[START]

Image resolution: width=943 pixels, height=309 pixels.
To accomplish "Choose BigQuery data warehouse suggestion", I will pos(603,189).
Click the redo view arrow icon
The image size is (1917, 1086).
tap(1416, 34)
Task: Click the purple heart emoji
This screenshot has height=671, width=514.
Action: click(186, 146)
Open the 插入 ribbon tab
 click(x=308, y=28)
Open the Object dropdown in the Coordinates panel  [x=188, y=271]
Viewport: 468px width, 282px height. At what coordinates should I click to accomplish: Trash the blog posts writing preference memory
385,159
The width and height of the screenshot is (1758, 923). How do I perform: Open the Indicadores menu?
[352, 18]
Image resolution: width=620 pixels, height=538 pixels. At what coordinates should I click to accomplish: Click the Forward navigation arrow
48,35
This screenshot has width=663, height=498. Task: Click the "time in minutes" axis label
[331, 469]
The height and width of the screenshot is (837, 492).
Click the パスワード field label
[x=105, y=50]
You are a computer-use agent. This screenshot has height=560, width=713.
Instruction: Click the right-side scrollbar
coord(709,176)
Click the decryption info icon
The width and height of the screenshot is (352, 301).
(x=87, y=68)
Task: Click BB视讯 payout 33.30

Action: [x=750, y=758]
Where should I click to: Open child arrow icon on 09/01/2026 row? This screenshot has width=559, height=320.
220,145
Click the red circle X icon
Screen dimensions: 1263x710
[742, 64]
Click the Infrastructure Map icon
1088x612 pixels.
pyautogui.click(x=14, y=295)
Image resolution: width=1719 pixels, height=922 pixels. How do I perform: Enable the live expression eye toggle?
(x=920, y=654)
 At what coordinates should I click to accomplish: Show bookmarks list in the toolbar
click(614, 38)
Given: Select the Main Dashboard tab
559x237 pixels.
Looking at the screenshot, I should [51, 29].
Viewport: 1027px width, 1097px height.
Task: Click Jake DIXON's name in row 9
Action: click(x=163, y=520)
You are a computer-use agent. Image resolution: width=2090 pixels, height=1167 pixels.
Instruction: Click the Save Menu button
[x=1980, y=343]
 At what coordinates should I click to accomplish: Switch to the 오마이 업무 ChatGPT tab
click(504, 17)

[END]

To do. Transcribe every line of the material above without any change.

Task solution.
Image resolution: width=943 pixels, height=309 pixels.
To accomplish "Choose BigQuery data warehouse suggestion", I will pos(603,189).
Click the redo view arrow icon
The image size is (1917, 1086).
tap(1416, 34)
Task: Click the purple heart emoji
This screenshot has height=671, width=514.
Action: click(186, 146)
Open the 插入 ribbon tab
 click(x=308, y=28)
Open the Object dropdown in the Coordinates panel  [x=188, y=271]
Viewport: 468px width, 282px height. At what coordinates should I click to accomplish: Trash the blog posts writing preference memory
385,159
The width and height of the screenshot is (1758, 923). How do I perform: Open the Indicadores menu?
[352, 18]
Image resolution: width=620 pixels, height=538 pixels. At what coordinates should I click to accomplish: Click the Forward navigation arrow
48,35
This screenshot has width=663, height=498. Task: Click the "time in minutes" axis label
[331, 469]
The height and width of the screenshot is (837, 492).
Click the パスワード field label
[x=105, y=50]
You are a computer-use agent. This screenshot has height=560, width=713.
Instruction: Click the right-side scrollbar
coord(709,176)
Click the decryption info icon
The width and height of the screenshot is (352, 301).
(x=87, y=68)
Task: Click BB视讯 payout 33.30

Action: [x=750, y=758]
Where should I click to: Open child arrow icon on 09/01/2026 row? This screenshot has width=559, height=320.
220,145
Click the red circle X icon
Screen dimensions: 1263x710
[742, 64]
Click the Infrastructure Map icon
1088x612 pixels.
pyautogui.click(x=14, y=295)
Image resolution: width=1719 pixels, height=922 pixels. How do I perform: Enable the live expression eye toggle?
(x=920, y=654)
 At what coordinates should I click to accomplish: Show bookmarks list in the toolbar
click(614, 38)
Given: Select the Main Dashboard tab
559x237 pixels.
Looking at the screenshot, I should [51, 29].
Viewport: 1027px width, 1097px height.
Task: Click Jake DIXON's name in row 9
Action: click(x=163, y=520)
You are a computer-use agent. Image resolution: width=2090 pixels, height=1167 pixels.
Instruction: Click the Save Menu button
[x=1980, y=343]
 At what coordinates should I click to accomplish: Switch to the 오마이 업무 ChatGPT tab
click(504, 17)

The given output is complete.